Written task 1: For the interview below, decide whether each statement agrees with it. Answer yes or no for each, quoting the deciding words of the interview. (a) In 2020, the artist's projects were cancelled one after another. (b) The artist mapped Sainte-Sigolène using a paper piercing technique. (c) The artist began lines of research never considered before.
Written task 2: Go on with the interview below about the artist's work in 2020, picking up after its last line.

Article:
* * * * * * * * *

YC: In the year 2020, it was within my daily life that I was radically confronted with these notions of space and time. All my projects were being cancelled one after the other, and the vagueness about the possibility of rescheduling forced me to live and create in the immediacy of the moment without projecting myself into any future. Just to create. But the hardest thing in this shrinking space-time was the feeling of being enclosed in a place with no horizon other than the house opposite or high walls.
ATW: How has this affected your artistic practice?
YC: I therefore felt like transcending this lack of air and space by mapping, through a paper piercing technique, a place where I like to go, Sainte-Sigolène (see images below). The regular rhythm of piercing the paper echoes those of footsteps walking through the region. I have also taken up old lines of research that I had previously set aside: looking out of the window to see how time changes over the course of a day, or restoring the garden’s transformation with the arrival of spring. (See the series Et par la fenêtre, regarder l’écoulement du temps: https://vimeo.com/399494054).
ATW: You integrate both natural environments and urban spaces into your work – how do you choose the sites where you intervene or from which you create a project?

* * * * * * * * *

Dataset content:

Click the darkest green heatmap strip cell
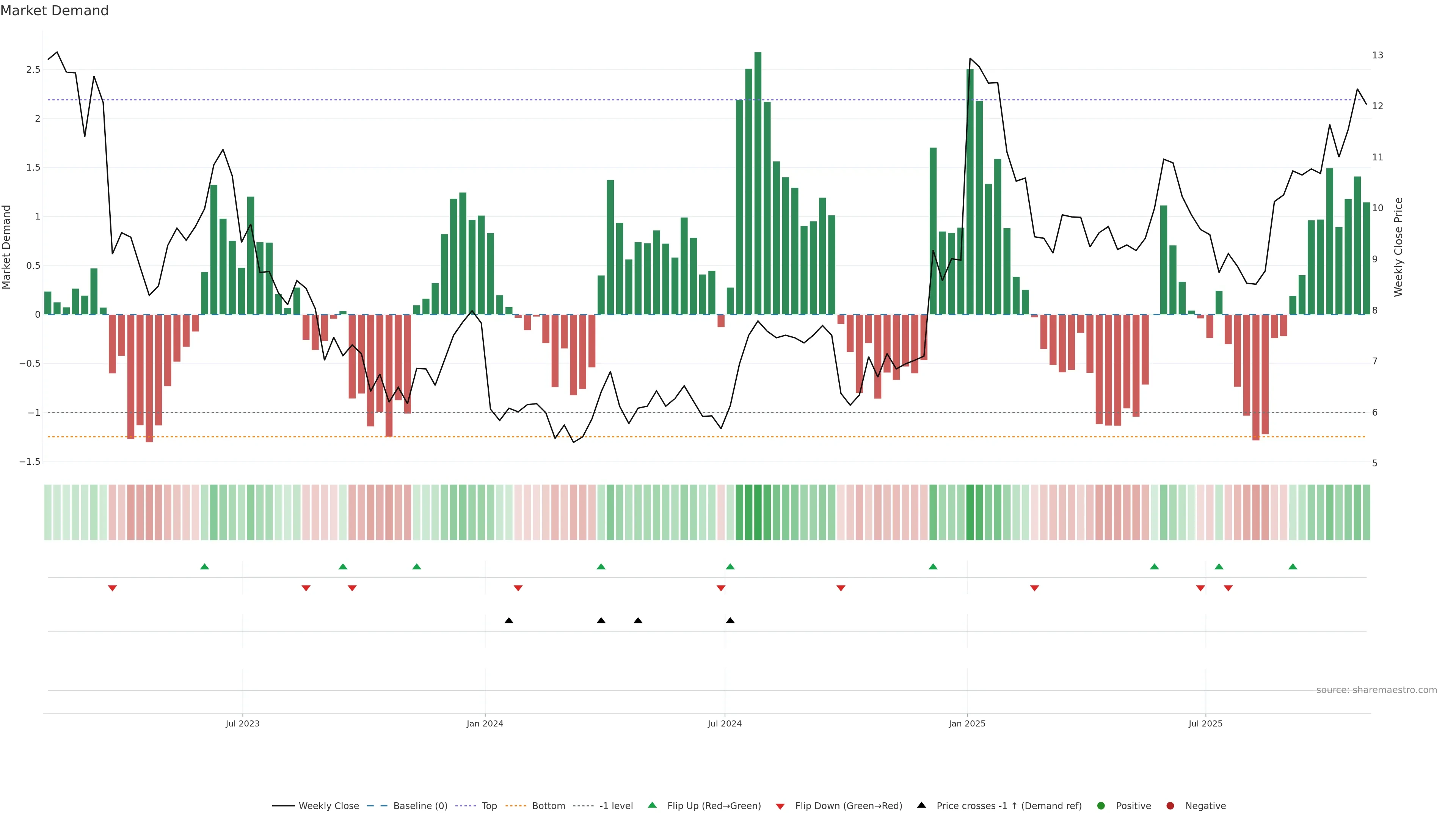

* * * * * * * * *

Exercise response 1:
(a) Yes: "All my projects were being cancelled one after the other"
(b) Yes: "by mapping, through a paper piercing technique, a place where I like to go, Sainte-Sigolène"
(c) No: "I have also taken up old lines of research that I had previously set aside"

Exercise response 2:
YC: Whether in the city or in the countryside, for my interventions I look for places in transition waiting for a new destiny or those freshly renovated for a change of destination. The ideal site is one where I can use artefacts from the past, reactivate a memory while giving the perception and feeling of the passage of time. I am also looking for places that offer the possibility that the work, or part of the work, can be visible from public spaces. This allows me to provoke a surprise, to challenge passers-by in their everyday life. To tease them in their relationship to the world in a poetic way through a strange light, an unusual shadow, a drawing that shouldn’t be there.
ATW: Do you have an interesting anecdote to share about a place that you can refer to with a specific project?
YC: I’m thinking of the long court project Depuis la 5ème fenêtre, 3ème étage, côté Empalot (2010-2020) carried out at the Maison des associations in Toulouse (see photographic series below). The history of this project illustrates how creation feeds on both chance and setbacks. Ten years ago, I decided to document the appearance of a new district on the wasteland of the former Niel barracks in Toulouse. I felt compelled to regularly photograph from the same window the evolution of the landscape surrounding the sycamore tree that had remained in the middle of this area; but very quickly the tree was cut down to allow for archaeological excavations. After some hesitation I continued. Once the excavations were finished, the wasteland was used for several years as a place to store and sort the residue from the earthworks. It was not until 7 years after the start of the project that the work was completed. The site was cleaned up. The idea then came to me to take advantage of this to create the in situ drawing l’ombre (2017), as a tribute to the lost tree (see image below). Made with lime, this drawing, more than 40m long, was visible from the window from which I took the photos. It took me a week to make it. Every morning when I arrived, I was greeted by crows looking for seeds on the wasteland, giving me the perfect illusion of being in a ploughed field in the town centre. Little by little, the vegetation reclaimed its rights; poppies and other common wild flowers begun to bloom. Then 6 months later, it was destroyed by bulldozers. Now there are 5 barred buildings constructed around a private garden.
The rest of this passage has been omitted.